第2回 日本貿易会賞懸賞論文 入賞作品要旨
大賞
ジャパン・ブランドの可能性
エリック・マグナス・ハウアン氏(ノルウェー、25歳)
(仮訳・原文英語)
今から40、50年前は、「メイド・イン・ジャパン」というラベルから良い連想がされることはほとんどなかった。むしろ、悪い連想がされたと言ってもよいかもしれない。欧米の製品に比べ、日本の輸出品は安物で質も悪く、劣っていると考えられていた。そんな時代に、トヨタが世界屈指の自動車メーカーとなり、また日本企業が家電業界で革新を起こし、市場を支配するなどいったい誰が信じただろうか?今日では「メイド・イン・ジャパン」からは幾多の良い連想が生まれ、高品質、イノベーション、優れた価値のシンボルとなっている。本論文では、日本をここまでにしたものが何かを考察するとともに、今後の脅威と機会について論じることにより、「ジャパン・ブランド」の将来性について評価してみる。
日本社会は品質に対して独特のこだわりをもっている。これは、見事な公共交通システム、きちんと整然とした家庭生活、そしてこれほどの広がりは世界のどの場所でも見られない細部への意識など、日常生活のほぼすべての場面で見られる。こうした特質は日本企業とその輸出品に反映され、今日の日本ブランドの良いイメージを築くのに一役買っている。
「ジャパン・ブランド」のさらなる可能性は、そのユニークな文化に見いだすことができる。日本の文化、そしてポップカルチャーは、この数年で注目度を増している。「ジャパン・ブランド」の将来性を握るカギは、日本文化のもつ良いブランド・イメージを日本製品と結びつけ、有益なシナジー効果をもたらすことにある。
「ジャパン・ブランド」にとっての大きな脅威のひとつは、日本とアジアの隣国との間に広がる認識の隔たりである。日本は輸出依存国であり、繁栄の継続のためには外交関係が重要である。日中間の貿易関係が力強く発展を続ける中で、隣国に対して日本が自らの政治イメージを改善することはこれまで以上に重要である。

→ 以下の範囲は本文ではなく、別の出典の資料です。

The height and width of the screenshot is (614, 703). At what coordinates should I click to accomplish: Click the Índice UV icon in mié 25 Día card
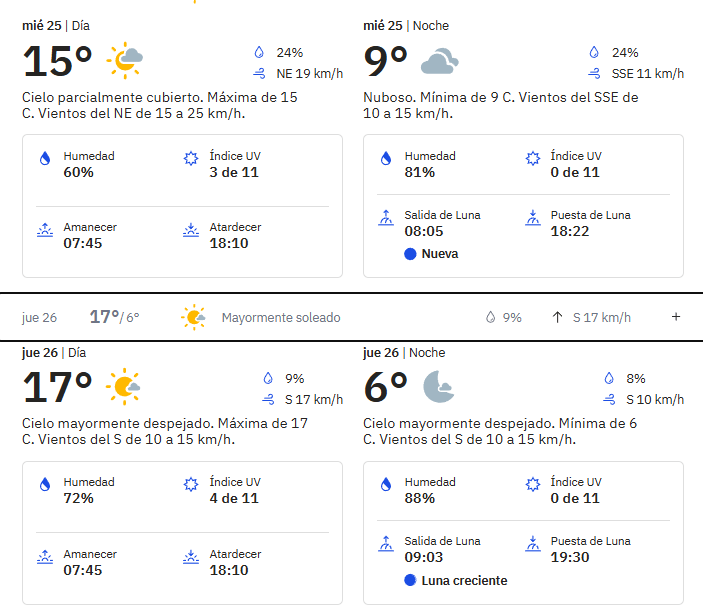pyautogui.click(x=191, y=158)
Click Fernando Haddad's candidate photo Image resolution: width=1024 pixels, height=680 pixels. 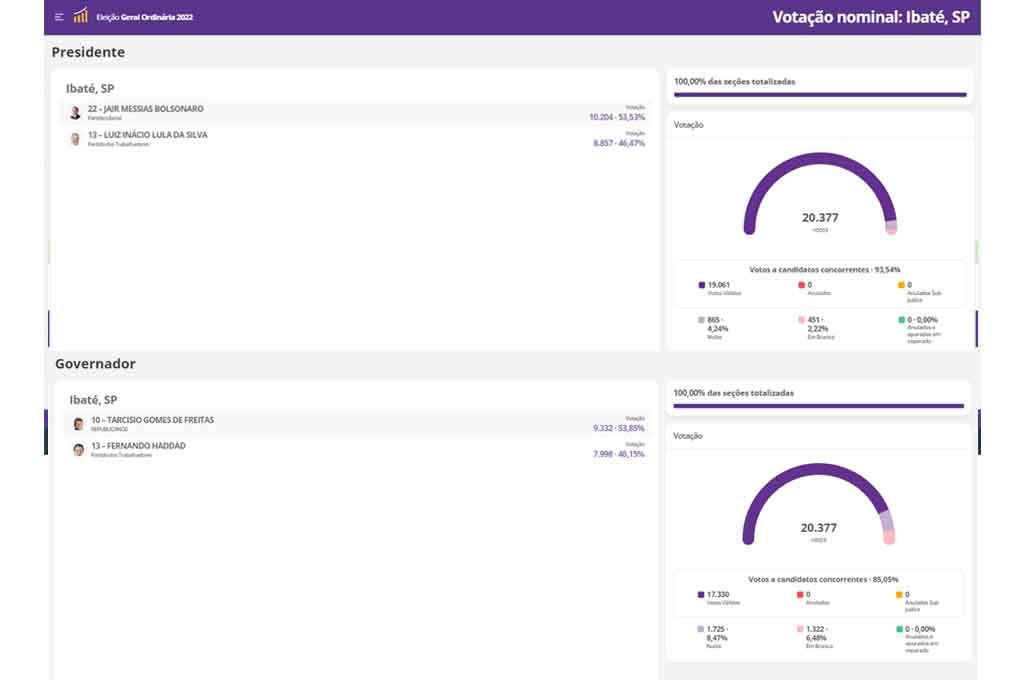click(78, 450)
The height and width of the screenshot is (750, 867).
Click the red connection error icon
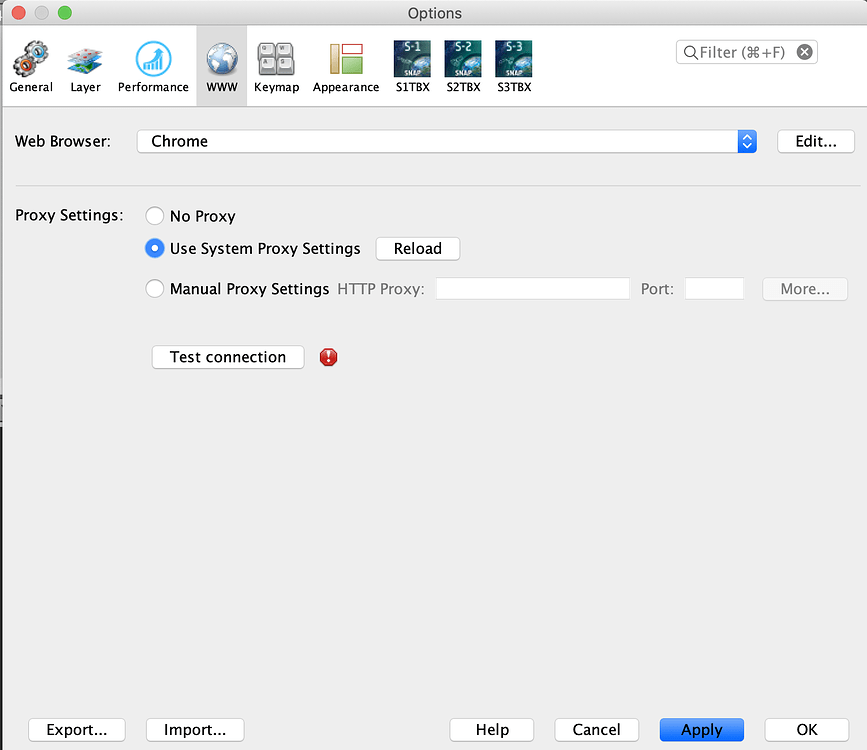coord(328,357)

最後に、地球温暖化などの問題が重要性を増す中で、環境に優しい製品の市場が拡大する可能性は高い。環境技術の先駆者である日本は、こうした環境イノベーションを継続的に推し進めていくことにより、そのブランド・イメージと競争力を向上させる大きな可能性を秘めている。
優秀賞
守破離(しゅはり)
杉山 大輔氏(日本、26歳)
50年前に比べ、日本企業が海外進出することにより、世界との距離が縮まってきた。ボーダレスな国際社会で共存して生きていくには、それぞれの国で人々が個々に自分の国への帰属意識を持ち、明確な「国家アイデンティティ」を持つ必要がある。そのためには、「文化」=「ブランド」を国家レベルで考えることが、グローバル社会の中で他国との差別化を図り、強い競争力を作ることになると考える。ブランドの特殊性の「無形性」というものは、ブランドの価値が、人々の心の中にあるブランドに関する知識によって生み出されるものであることを示している。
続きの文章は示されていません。